Why Are There So Many Apothecaries in Germany?
If you travel through Germany, and come across an apothecary, you may end up with the feeling after looking around, that you see nothing if not for many, many more around you. While some (mostly the people working in them) will claim that Germany has comparatively few versus the rest of Europe, it definitely seems that there's more than in the U.S.. How does this happen?
In Germany, most pharmacies only sell a limited amount of products focusing instead primarily on prescriptions, over the counter medications and supplements. One might assume that this would mean that they have a harder time maintaining profitability, particularly considering how small many of them are (it's not uncommon for an apothecary to fill the space that would typically account for the entire prescriptions counter area at an American chain pharmacy). However, in Germany, due to how the prescription pricing is setup by law, the amount of money that the apothecaries make on each prescription filled is fixed, as is the amount that can be charged to patients, meaning price competition is not a factor in selecting one to go to.

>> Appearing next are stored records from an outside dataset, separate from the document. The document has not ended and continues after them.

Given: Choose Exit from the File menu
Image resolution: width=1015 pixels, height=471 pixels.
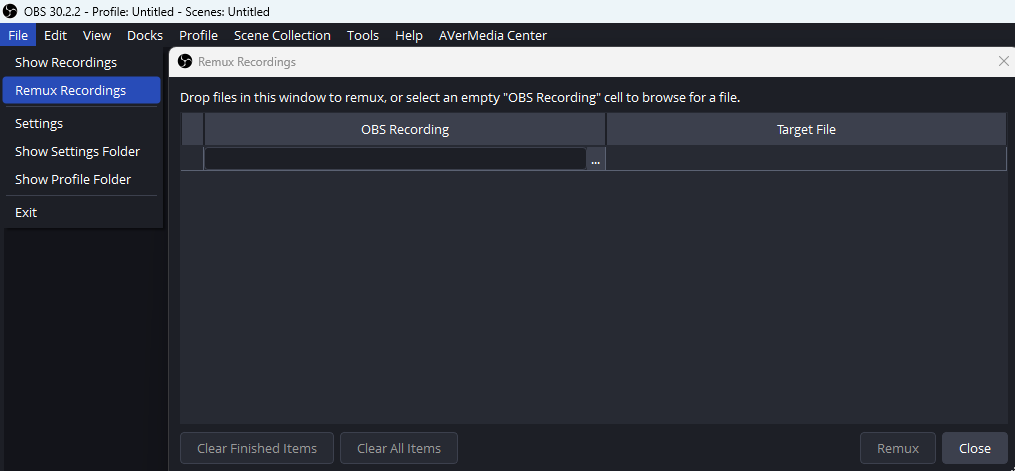Looking at the screenshot, I should coord(26,212).
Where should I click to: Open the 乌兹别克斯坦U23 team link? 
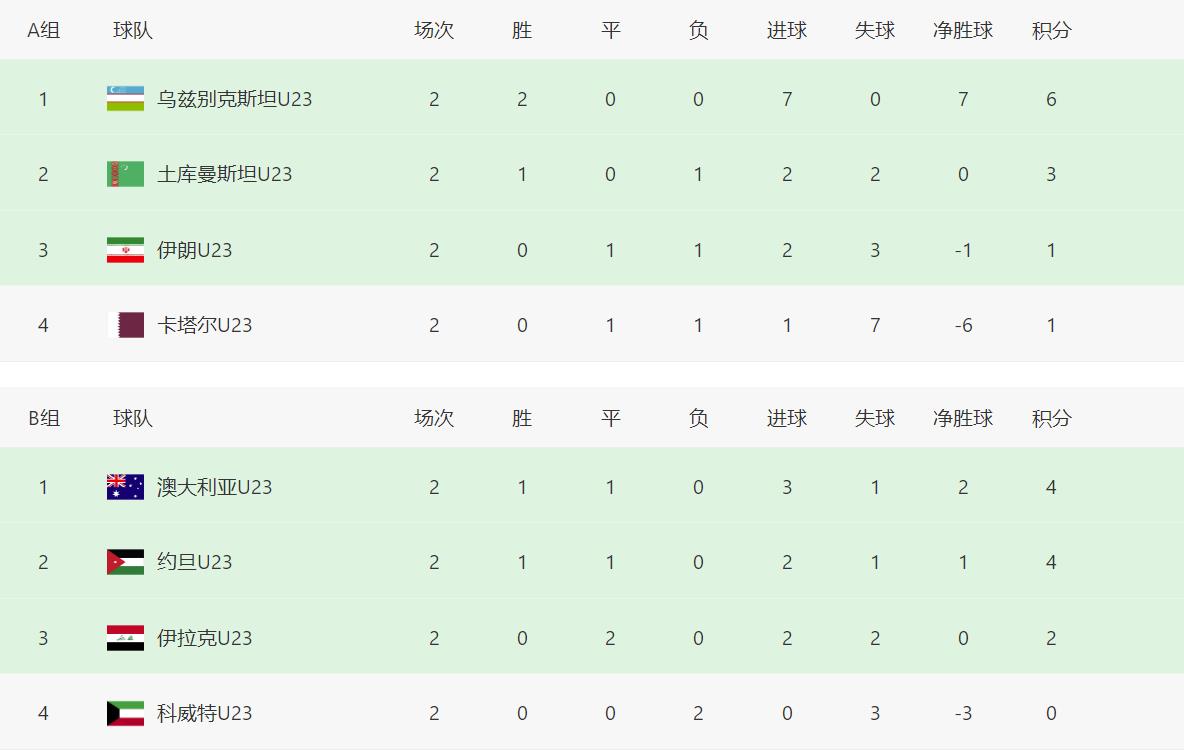234,99
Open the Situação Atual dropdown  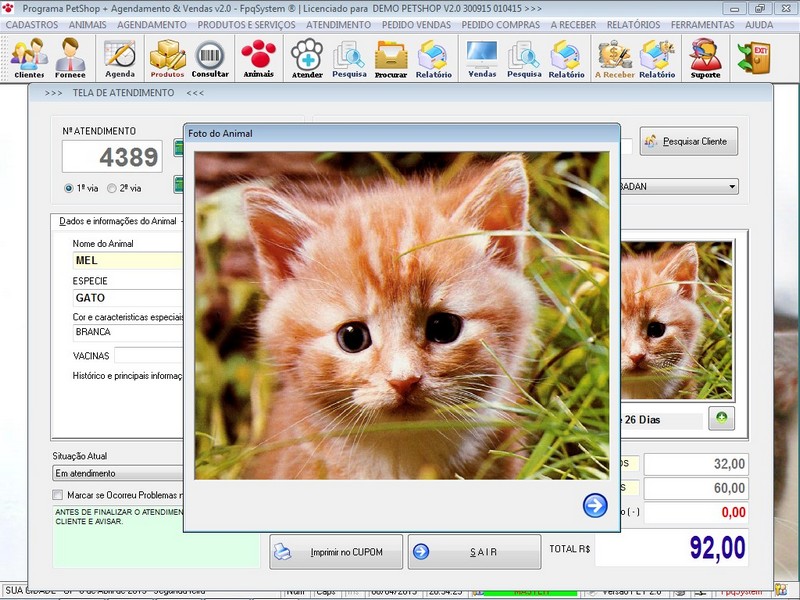[118, 473]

The feeling of seeing so many apothecaries in Germany is added to by the clustering which is present in most cities, which results in several being found together even in relatively low population residential areas. Given that they stand to make the same amount per script filled, it is less difficult for them to draw enough business to keep themselves open, in comparison to an American pharmacy, which is also working hard to sell itself as something of an all-in-one store, selling everything from snacks to games to supplements as well as prescriptions.